What he needed now was a place to live. So he moved his new family down south to Mission San Gabriel, where he convinced Governor Jose Figueroa that California should open a trading post and customshouse in Yerba Buena Cove. He also asked Figueroa to grant him a place to build a house. This coincided with the Mexican government’s secularization of the missions. The territorial assembly in Monterey, the capital, created ‘San Francisco’, which included the Peninsula, some of the East Bay, and Marin. Figueroa appointed Richardson Captain of the Harbor at Yerba Buena and granted him its first lot. Now Richardson was an ‘official’ Captain. And an official in the growing town named “Yerba Buena.”
Birth of a City
On June 25, 1835, Richardson, Maria Antonia, and and their three children arrived on a small hill just above his Yerba Buena Cove. They set up a tent-like shelter on what is now 823 Grant Avenue between Washington and Clay Streets (which were laid out and named much later).
Their only neighbor was Candelario Miramontes, a soldier who grew potatoes on a flat area just down the hill from Richardson’s tent, a place soon known as “the Plaza” and now Portsmouth Square. Later Richardson helped Francisco de Haro, who was Yerba Buena’s first alcalde, lay out a ‘street’ that stretched from Richardson’s residence toward Mission Dolores. Named Calle de la Fundacion, it was the first street in San Francisco. It became Grant Avenue after the Americans took over.

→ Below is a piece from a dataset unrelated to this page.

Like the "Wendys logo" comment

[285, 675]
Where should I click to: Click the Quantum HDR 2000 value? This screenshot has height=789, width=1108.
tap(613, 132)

In case you can’t read it on your screen, the plaque reads, “The Birthplace of a Great City. Here, June 25, 1835, William A. Richardson, founder of Yerba Buena, (later San Francisco,) erected its first habitation, a tent dwelling. Replacing it, in October, 1835, by the first wooden house, and on this ground, in 1836, he erected the large adobe building, known as “Casa Grande.” — This tablet was placed under the auspices of the Northern Federation of Civic Organizations of San Francisco. This site was confirmed by the California Historical Society.”
© 2019 Tbayer / Wikimedia Foundation
An artist’s impression of San Francisco in 1849.
© 2019 Daily Alta California
And so our Richardson Bay is named after this English sailor who became a Mexican and established the first seafaring business on what is now San Francisco Bay. He was responsible for Sausalito’s growth into a port for fishing and transporting lumber from the mills in Mill Valley and Corte Madera to build the Yerba Buena of the pre-Gold Rush era and San Francisco thereafter. Historians point out that, while Richardson left his name on a small inlet off San Francisco Bay, perhaps the world’s greatest cosmopolitan city was essentially founded by an immigrant deserter who married a woman of mixed ancestry, who reinvented himself several times, and who prospered.
An 1854 daguerreotype of Capt. William Anthony (Antonio) Richardson (1795-1856).